## Exercise task a
Print the passage about Ken Griffin and Harvard in full, word for word.

## Page
Griffin wasn’t referencing Harvard directly, but what appears to have happened is that Ken Griffin, never famous for his limitless patience, reached the final straw when it comes to an institution to which he has donated vast amounts of money, despite the fact (as has been noted in the past) that it constantly promotes a set of values and ideology diametrically opposed to his own. 

As with Bill Ackman, the immediate catalyst has been public statements made by faculty about the Hamas attacks on Israel and campus antisemitism.  But also as with Ackman, this seems to have opened the floodgates for a long list of the ways in which Kenneth C Griffin ’89 (as they call him on the university website) is dissatisfied with the youth of today and the general state of American elite institutions. 

So maybe the Citadel recruiter ought to save themselves a trip?  Griffin has already made it clear that he’s not interested in hiring anyone who signed the controversial student group letter from last October. It’s not clear how feels about their peers. But if Harvard students as a bunch, are whiny and lost in the wilderness, then perhaps they aren’t a good fit for Citadel anymore?

Unlikely. On one side of things, the reason that Ken Griffin donated so much money to Harvard despite the lack of political simpatico is the same reason he’s got “89” after his name on their website. He’s an alumnus, which won’t stop being true.  He’s “paused” his donations rather than cancelled them.  Although the implicit threat is that they won’t restart until Harvard gets its act together, it’s just as likely that this case will be similar to his disagreement with the Whitney Museum in 2019, which blew over quite quickly.

And on the other side, particularly in this economy, Harvard students aren’t likely to pass up an incredibly sweet internship, let alone a lucrative career, just because someone moaned about them. In all probability, the Citadel campus team will be mobbed with enthusiastic undergrads, all determined to prove that they, unlike the snowflakes, really are different and unique.

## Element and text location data
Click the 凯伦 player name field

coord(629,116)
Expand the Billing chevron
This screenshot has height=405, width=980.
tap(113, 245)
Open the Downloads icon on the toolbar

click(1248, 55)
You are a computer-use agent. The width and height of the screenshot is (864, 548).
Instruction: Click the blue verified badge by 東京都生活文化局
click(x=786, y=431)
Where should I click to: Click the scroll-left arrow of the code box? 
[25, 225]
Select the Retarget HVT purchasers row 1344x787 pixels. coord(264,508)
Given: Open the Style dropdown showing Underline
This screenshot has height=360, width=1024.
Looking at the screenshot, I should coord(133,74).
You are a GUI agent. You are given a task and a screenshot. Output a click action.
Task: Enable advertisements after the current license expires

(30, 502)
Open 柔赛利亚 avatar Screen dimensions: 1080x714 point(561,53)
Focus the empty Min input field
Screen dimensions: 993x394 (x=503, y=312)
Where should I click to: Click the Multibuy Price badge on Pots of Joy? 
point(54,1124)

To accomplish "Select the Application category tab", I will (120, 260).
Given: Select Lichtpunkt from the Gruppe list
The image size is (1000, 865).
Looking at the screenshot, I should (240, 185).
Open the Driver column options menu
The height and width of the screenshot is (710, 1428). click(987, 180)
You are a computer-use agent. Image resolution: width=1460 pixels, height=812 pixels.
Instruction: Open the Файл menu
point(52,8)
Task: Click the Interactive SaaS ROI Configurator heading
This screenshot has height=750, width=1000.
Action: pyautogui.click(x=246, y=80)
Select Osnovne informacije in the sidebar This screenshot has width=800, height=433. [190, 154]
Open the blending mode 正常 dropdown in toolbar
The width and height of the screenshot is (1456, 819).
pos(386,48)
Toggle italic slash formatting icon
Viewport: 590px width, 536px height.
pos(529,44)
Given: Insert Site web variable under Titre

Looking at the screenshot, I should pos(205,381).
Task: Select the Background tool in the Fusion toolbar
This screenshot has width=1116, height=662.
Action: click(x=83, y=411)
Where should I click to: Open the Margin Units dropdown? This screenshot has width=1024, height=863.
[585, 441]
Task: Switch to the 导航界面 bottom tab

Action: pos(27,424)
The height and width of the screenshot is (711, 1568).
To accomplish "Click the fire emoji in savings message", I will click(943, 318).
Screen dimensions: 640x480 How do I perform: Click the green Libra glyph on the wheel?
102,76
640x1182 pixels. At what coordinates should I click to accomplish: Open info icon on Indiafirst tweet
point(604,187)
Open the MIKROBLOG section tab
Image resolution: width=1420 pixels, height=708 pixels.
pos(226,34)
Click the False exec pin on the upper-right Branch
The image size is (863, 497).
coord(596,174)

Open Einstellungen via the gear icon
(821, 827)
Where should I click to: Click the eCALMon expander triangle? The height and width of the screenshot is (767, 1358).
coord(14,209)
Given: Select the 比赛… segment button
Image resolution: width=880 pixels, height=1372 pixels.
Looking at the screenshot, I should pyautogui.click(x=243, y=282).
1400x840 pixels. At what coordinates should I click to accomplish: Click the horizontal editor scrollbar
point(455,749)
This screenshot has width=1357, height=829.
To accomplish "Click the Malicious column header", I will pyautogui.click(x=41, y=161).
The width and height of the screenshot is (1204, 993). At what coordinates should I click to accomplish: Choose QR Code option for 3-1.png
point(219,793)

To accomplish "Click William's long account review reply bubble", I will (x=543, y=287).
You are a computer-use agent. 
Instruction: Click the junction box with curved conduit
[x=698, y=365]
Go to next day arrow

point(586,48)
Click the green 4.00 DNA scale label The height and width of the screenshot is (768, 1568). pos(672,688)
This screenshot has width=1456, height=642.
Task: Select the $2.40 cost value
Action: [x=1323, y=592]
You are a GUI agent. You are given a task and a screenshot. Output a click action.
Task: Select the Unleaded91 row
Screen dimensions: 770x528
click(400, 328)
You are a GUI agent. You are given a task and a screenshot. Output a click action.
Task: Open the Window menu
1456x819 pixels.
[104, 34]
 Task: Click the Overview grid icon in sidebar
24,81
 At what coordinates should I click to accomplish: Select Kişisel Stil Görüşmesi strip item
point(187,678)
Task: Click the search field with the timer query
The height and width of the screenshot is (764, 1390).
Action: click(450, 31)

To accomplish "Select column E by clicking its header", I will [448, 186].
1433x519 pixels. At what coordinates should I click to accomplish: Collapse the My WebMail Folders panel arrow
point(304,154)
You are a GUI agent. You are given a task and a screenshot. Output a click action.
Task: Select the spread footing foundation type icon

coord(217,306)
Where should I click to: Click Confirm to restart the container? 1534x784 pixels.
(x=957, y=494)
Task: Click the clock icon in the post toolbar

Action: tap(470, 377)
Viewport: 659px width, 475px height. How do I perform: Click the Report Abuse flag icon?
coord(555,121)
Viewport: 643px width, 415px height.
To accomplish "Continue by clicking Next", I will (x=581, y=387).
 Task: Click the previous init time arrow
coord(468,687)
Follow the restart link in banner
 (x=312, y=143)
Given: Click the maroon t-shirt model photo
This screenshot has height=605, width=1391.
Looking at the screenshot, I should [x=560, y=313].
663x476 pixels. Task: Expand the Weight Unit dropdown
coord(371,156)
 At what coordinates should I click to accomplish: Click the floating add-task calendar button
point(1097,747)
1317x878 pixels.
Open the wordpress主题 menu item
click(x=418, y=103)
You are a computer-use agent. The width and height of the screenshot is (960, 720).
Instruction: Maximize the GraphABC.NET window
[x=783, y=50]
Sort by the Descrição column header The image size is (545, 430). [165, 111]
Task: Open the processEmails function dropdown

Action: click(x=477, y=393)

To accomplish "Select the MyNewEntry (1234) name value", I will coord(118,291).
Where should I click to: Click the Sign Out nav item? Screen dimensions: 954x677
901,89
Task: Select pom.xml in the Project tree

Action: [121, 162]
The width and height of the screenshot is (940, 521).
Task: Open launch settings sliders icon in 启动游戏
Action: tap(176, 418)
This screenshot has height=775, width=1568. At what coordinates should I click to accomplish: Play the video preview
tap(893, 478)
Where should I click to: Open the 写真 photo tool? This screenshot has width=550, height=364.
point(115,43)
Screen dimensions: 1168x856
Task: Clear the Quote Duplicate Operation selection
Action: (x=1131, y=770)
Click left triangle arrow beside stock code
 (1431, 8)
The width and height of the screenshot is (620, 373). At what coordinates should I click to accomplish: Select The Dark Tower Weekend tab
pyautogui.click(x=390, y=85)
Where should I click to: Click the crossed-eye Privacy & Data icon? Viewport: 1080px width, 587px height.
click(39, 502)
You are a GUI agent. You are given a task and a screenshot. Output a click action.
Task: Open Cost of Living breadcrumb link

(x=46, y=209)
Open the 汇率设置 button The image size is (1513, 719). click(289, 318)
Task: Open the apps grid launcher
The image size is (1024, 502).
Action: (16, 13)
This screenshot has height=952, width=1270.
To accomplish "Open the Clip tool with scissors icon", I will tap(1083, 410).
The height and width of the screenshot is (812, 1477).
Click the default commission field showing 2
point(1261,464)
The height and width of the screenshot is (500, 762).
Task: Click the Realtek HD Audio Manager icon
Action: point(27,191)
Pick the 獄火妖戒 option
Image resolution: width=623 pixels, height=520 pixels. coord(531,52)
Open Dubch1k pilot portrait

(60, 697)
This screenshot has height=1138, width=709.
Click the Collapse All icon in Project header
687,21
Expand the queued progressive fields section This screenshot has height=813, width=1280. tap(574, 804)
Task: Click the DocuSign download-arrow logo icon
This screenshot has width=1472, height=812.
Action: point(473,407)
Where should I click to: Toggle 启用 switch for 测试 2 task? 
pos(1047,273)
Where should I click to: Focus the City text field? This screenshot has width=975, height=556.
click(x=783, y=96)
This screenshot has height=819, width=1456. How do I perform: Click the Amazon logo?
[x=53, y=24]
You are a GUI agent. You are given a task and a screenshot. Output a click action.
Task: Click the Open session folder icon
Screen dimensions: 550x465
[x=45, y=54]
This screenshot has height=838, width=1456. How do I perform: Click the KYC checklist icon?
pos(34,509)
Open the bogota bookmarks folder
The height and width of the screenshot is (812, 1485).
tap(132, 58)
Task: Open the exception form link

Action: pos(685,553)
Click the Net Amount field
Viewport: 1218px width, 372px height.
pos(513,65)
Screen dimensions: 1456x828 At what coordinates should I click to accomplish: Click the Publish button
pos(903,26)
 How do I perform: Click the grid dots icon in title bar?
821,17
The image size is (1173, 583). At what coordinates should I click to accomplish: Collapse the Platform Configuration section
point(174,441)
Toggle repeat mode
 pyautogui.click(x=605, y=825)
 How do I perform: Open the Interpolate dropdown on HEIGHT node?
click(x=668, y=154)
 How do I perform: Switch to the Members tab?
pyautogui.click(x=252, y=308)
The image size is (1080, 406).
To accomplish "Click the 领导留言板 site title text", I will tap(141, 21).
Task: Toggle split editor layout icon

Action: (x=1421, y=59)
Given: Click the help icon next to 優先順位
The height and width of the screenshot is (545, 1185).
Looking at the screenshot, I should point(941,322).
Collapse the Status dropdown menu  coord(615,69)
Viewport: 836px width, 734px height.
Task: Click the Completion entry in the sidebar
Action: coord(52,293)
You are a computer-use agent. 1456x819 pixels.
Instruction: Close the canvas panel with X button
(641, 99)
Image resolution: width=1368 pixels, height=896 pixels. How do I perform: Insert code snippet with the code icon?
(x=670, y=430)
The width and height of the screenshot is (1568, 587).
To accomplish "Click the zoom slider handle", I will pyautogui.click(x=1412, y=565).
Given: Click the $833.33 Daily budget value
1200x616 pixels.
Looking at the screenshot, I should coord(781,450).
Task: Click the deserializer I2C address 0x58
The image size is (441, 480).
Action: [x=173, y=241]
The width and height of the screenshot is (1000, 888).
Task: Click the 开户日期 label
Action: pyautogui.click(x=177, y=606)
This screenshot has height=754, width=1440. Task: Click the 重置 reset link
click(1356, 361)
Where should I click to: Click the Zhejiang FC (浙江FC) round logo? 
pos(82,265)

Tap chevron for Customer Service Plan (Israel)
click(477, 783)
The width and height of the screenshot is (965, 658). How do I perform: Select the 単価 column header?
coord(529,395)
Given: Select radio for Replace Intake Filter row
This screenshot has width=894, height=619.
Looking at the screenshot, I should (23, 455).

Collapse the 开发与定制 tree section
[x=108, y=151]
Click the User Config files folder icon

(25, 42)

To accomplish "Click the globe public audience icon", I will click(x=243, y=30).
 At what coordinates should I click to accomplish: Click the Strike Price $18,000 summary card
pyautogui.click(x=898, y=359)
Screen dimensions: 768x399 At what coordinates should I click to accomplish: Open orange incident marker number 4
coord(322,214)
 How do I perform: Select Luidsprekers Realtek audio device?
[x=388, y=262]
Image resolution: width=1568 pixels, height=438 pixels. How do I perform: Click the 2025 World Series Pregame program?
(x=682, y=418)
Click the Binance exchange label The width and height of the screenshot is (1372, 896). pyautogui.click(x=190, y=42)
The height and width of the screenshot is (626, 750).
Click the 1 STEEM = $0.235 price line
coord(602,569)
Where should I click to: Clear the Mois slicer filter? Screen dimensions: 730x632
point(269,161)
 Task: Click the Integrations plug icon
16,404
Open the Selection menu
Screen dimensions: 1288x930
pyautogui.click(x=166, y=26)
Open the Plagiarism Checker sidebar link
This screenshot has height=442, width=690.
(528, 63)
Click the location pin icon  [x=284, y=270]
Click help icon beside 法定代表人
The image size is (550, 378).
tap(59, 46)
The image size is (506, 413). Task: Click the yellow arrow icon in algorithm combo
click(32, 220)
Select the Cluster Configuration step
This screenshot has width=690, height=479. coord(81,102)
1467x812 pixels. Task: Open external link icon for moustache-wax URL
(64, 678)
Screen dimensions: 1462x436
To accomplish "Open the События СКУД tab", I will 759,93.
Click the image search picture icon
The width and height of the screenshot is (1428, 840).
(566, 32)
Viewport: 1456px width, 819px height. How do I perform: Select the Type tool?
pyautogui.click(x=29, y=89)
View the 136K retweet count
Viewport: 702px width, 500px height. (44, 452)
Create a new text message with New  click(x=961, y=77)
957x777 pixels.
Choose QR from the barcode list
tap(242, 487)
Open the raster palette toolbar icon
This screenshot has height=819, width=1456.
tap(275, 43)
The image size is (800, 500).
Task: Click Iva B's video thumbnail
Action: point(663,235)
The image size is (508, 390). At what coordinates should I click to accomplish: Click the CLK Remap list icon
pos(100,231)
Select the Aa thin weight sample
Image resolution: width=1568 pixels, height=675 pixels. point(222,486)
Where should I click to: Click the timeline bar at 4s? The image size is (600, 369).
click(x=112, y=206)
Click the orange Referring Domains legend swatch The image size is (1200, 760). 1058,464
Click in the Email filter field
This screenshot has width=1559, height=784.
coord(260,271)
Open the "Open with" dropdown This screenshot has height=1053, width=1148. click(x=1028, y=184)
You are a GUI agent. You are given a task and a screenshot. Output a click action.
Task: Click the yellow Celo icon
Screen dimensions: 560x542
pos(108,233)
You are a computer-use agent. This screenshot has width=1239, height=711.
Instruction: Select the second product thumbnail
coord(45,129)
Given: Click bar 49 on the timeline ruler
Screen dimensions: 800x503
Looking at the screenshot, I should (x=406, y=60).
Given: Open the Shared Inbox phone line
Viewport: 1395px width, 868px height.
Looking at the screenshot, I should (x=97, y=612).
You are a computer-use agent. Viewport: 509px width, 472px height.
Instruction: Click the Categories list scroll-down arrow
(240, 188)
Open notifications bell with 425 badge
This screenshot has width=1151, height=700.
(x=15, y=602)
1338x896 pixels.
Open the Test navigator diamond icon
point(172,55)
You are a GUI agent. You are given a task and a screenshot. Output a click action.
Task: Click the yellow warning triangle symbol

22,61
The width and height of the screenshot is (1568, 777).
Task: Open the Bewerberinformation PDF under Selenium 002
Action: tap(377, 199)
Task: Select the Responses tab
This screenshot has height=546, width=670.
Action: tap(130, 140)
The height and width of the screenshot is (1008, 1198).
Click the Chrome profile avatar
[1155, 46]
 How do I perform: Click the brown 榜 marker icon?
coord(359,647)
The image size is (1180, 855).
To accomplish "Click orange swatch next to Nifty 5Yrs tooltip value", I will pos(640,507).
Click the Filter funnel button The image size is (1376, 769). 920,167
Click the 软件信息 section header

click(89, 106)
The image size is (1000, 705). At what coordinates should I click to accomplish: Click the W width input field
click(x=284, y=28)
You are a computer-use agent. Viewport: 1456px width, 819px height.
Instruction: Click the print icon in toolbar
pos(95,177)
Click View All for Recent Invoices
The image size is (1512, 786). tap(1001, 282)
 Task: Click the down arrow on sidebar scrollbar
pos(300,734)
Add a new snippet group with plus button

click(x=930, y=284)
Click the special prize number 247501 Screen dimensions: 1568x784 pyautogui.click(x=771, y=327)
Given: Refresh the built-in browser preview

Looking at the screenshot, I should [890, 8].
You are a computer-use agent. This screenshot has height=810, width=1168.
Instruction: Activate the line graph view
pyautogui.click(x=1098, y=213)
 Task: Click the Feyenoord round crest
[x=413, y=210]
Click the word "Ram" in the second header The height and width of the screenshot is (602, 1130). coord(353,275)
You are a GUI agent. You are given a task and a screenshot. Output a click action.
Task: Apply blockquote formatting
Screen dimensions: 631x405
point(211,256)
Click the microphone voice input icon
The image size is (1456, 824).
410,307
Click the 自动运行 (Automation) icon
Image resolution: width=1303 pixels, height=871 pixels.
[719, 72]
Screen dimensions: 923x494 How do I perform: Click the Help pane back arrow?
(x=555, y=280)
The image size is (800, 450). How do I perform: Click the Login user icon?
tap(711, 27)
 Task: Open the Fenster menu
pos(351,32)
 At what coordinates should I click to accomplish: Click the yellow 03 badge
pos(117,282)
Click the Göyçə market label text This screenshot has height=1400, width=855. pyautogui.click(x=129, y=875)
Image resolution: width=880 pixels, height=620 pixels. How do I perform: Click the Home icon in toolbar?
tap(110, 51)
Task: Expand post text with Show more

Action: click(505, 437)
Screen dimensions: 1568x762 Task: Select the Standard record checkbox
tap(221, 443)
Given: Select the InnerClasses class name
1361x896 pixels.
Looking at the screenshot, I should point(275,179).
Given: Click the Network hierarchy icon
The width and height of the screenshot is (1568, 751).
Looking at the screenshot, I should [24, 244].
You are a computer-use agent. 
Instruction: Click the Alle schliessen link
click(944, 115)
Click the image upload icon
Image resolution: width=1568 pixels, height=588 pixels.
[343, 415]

## Exercise task b
In the listing, take the lines from the line with "will click(x=243, y=30)." to the line with "pyautogui.click(x=29, y=89)" and swap "How do I perform" for "How can I do" throughout them. Return only those lines, otherwise unchanged.

## Full output a
Griffin wasn’t referencing Harvard directly, but what appears to have happened is that Ken Griffin, never famous for his limitless patience, reached the final straw when it comes to an institution to which he has donated vast amounts of money, despite the fact (as has been noted in the past) that it constantly promotes a set of values and ideology diametrically opposed to his own. 

As with Bill Ackman, the immediate catalyst has been public statements made by faculty about the Hamas attacks on Israel and campus antisemitism.  But also as with Ackman, this seems to have opened the floodgates for a long list of the ways in which Kenneth C Griffin ’89 (as they call him on the university website) is dissatisfied with the youth of today and the general state of American elite institutions. 

So maybe the Citadel recruiter ought to save themselves a trip?  Griffin has already made it clear that he’s not interested in hiring anyone who signed the controversial student group letter from last October. It’s not clear how feels about their peers. But if Harvard students as a bunch, are whiny and lost in the wilderness, then perhaps they aren’t a good fit for Citadel anymore?

Unlikely. On one side of things, the reason that Ken Griffin donated so much money to Harvard despite the lack of political simpatico is the same reason he’s got “89” after his name on their website. He’s an alumnus, which won’t stop being true.  He’s “paused” his donations rather than cancelled them.  Although the implicit threat is that they won’t restart until Harvard gets its act together, it’s just as likely that this case will be similar to his disagreement with the Whitney Museum in 2019, which blew over quite quickly.

And on the other side, particularly in this economy, Harvard students aren’t likely to pass up an incredibly sweet internship, let alone a lucrative career, just because someone moaned about them. In all probability, the Citadel campus team will be mobbed with enthusiastic undergrads, all determined to prove that they, unlike the snowflakes, really are different and unique.

## Full output b
To accomplish "Click the globe public audience icon", I will click(x=243, y=30).
 At what coordinates should I click to accomplish: Click the Strike Price $18,000 summary card
pyautogui.click(x=898, y=359)
Screen dimensions: 768x399 At what coordinates should I click to accomplish: Open orange incident marker number 4
coord(322,214)
 How can I do: Select Luidsprekers Realtek audio device?
[x=388, y=262]
Image resolution: width=1568 pixels, height=438 pixels. How can I do: Click the 2025 World Series Pregame program?
(x=682, y=418)
Click the Binance exchange label The width and height of the screenshot is (1372, 896). pyautogui.click(x=190, y=42)
The height and width of the screenshot is (626, 750).
Click the 1 STEEM = $0.235 price line
coord(602,569)
Where should I click to: Clear the Mois slicer filter? Screen dimensions: 730x632
point(269,161)
 Task: Click the Integrations plug icon
16,404
Open the Selection menu
Screen dimensions: 1288x930
pyautogui.click(x=166, y=26)
Open the Plagiarism Checker sidebar link
This screenshot has height=442, width=690.
(528, 63)
Click the location pin icon  [x=284, y=270]
Click help icon beside 法定代表人
The image size is (550, 378).
tap(59, 46)
The image size is (506, 413). Task: Click the yellow arrow icon in algorithm combo
click(32, 220)
Select the Cluster Configuration step
This screenshot has width=690, height=479. coord(81,102)
1467x812 pixels. Task: Open external link icon for moustache-wax URL
(64, 678)
Screen dimensions: 1462x436
To accomplish "Open the События СКУД tab", I will 759,93.
Click the image search picture icon
The width and height of the screenshot is (1428, 840).
(566, 32)
Viewport: 1456px width, 819px height. How can I do: Select the Type tool?
pyautogui.click(x=29, y=89)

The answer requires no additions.